**WHAT IS NEEDED**
Return the entries below precisely, omitting nothing.

(EXTRACTED RECORDS Opens)

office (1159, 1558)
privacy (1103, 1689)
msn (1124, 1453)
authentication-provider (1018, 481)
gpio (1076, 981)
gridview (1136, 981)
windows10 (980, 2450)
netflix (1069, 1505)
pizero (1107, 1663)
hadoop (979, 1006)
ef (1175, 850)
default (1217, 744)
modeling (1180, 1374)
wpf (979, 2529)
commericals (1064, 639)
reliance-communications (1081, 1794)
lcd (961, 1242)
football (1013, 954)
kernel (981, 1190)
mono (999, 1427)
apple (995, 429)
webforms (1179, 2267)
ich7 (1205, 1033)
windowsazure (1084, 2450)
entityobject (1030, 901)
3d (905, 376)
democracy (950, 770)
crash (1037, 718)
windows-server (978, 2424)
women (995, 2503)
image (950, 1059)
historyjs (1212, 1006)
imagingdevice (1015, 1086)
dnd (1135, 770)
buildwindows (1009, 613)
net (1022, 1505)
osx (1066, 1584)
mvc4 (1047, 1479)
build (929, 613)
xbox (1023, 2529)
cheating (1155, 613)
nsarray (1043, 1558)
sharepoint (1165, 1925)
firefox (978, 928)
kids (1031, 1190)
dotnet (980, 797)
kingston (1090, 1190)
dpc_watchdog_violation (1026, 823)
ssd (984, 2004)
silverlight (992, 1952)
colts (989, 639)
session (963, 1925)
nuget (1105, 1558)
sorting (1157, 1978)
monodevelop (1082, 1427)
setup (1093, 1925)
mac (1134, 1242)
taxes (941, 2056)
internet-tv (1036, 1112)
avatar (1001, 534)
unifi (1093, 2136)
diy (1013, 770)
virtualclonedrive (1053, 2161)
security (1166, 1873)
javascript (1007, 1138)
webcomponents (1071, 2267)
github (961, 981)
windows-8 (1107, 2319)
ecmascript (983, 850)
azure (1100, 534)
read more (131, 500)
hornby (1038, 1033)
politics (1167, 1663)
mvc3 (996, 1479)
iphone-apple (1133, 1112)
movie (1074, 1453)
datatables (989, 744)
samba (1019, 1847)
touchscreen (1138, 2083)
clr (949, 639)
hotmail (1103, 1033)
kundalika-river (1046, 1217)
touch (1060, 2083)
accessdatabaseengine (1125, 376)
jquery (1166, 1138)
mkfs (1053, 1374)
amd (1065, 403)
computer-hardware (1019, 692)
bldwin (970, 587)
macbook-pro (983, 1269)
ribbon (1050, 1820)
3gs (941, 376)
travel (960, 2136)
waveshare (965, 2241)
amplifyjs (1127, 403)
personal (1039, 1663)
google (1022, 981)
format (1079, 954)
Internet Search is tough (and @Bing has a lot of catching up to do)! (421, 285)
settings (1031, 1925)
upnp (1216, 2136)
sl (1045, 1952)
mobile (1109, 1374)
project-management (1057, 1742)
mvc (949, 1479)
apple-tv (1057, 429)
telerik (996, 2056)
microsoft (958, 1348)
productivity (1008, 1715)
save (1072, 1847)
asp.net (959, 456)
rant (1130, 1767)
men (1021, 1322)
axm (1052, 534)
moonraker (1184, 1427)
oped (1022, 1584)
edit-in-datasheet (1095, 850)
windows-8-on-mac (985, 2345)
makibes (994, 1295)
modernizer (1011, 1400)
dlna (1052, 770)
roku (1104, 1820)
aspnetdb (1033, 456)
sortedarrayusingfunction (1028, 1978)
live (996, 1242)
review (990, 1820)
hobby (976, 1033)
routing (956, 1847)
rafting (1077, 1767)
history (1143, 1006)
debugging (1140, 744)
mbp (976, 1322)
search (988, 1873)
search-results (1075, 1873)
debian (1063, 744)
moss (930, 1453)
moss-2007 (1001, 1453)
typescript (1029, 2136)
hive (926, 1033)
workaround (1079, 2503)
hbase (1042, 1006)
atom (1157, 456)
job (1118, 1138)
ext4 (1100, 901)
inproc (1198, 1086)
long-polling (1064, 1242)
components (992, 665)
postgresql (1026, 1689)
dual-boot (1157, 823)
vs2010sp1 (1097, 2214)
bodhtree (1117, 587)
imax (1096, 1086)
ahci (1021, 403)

(EXTRACTED RECORDS Closes)

**REPLY**
office (1159, 1558)
privacy (1103, 1689)
msn (1124, 1453)
authentication-provider (1018, 481)
gpio (1076, 981)
gridview (1136, 981)
windows10 (980, 2450)
netflix (1069, 1505)
pizero (1107, 1663)
hadoop (979, 1006)
ef (1175, 850)
default (1217, 744)
modeling (1180, 1374)
wpf (979, 2529)
commericals (1064, 639)
reliance-communications (1081, 1794)
lcd (961, 1242)
football (1013, 954)
kernel (981, 1190)
mono (999, 1427)
apple (995, 429)
webforms (1179, 2267)
ich7 (1205, 1033)
windowsazure (1084, 2450)
entityobject (1030, 901)
3d (905, 376)
democracy (950, 770)
crash (1037, 718)
windows-server (978, 2424)
women (995, 2503)
image (950, 1059)
historyjs (1212, 1006)
imagingdevice (1015, 1086)
dnd (1135, 770)
buildwindows (1009, 613)
net (1022, 1505)
osx (1066, 1584)
mvc4 (1047, 1479)
build (929, 613)
xbox (1023, 2529)
cheating (1155, 613)
nsarray (1043, 1558)
sharepoint (1165, 1925)
firefox (978, 928)
kids (1031, 1190)
dotnet (980, 797)
kingston (1090, 1190)
dpc_watchdog_violation (1026, 823)
ssd (984, 2004)
silverlight (992, 1952)
colts (989, 639)
session (963, 1925)
nuget (1105, 1558)
sorting (1157, 1978)
monodevelop (1082, 1427)
setup (1093, 1925)
mac (1134, 1242)
taxes (941, 2056)
internet-tv (1036, 1112)
avatar (1001, 534)
unifi (1093, 2136)
diy (1013, 770)
virtualclonedrive (1053, 2161)
security (1166, 1873)
javascript (1007, 1138)
webcomponents (1071, 2267)
github (961, 981)
windows-8 (1107, 2319)
ecmascript (983, 850)
azure (1100, 534)
read more (131, 500)
hornby (1038, 1033)
politics (1167, 1663)
mvc3 (996, 1479)
iphone-apple (1133, 1112)
movie (1074, 1453)
datatables (989, 744)
samba (1019, 1847)
touchscreen (1138, 2083)
clr (949, 639)
hotmail (1103, 1033)
kundalika-river (1046, 1217)
touch (1060, 2083)
accessdatabaseengine (1125, 376)
jquery (1166, 1138)
mkfs (1053, 1374)
amd (1065, 403)
computer-hardware (1019, 692)
bldwin (970, 587)
macbook-pro (983, 1269)
ribbon (1050, 1820)
3gs (941, 376)
travel (960, 2136)
waveshare (965, 2241)
amplifyjs (1127, 403)
personal (1039, 1663)
google (1022, 981)
format (1079, 954)
Internet Search is tough (and @Bing has a lot of catching up to do)! (421, 285)
settings (1031, 1925)
upnp (1216, 2136)
sl (1045, 1952)
mobile (1109, 1374)
project-management (1057, 1742)
mvc (949, 1479)
apple-tv (1057, 429)
telerik (996, 2056)
microsoft (958, 1348)
productivity (1008, 1715)
save (1072, 1847)
asp.net (959, 456)
rant (1130, 1767)
men (1021, 1322)
axm (1052, 534)
moonraker (1184, 1427)
oped (1022, 1584)
edit-in-datasheet (1095, 850)
windows-8-on-mac (985, 2345)
makibes (994, 1295)
modernizer (1011, 1400)
dlna (1052, 770)
roku (1104, 1820)
aspnetdb (1033, 456)
sortedarrayusingfunction (1028, 1978)
live (996, 1242)
review (990, 1820)
hobby (976, 1033)
routing (956, 1847)
rafting (1077, 1767)
history (1143, 1006)
debugging (1140, 744)
mbp (976, 1322)
search (988, 1873)
search-results (1075, 1873)
debian (1063, 744)
moss (930, 1453)
moss-2007 (1001, 1453)
typescript (1029, 2136)
hive (926, 1033)
workaround (1079, 2503)
hbase (1042, 1006)
atom (1157, 456)
job (1118, 1138)
ext4 (1100, 901)
inproc (1198, 1086)
long-polling (1064, 1242)
components (992, 665)
postgresql (1026, 1689)
dual-boot (1157, 823)
vs2010sp1 (1097, 2214)
bodhtree (1117, 587)
imax (1096, 1086)
ahci (1021, 403)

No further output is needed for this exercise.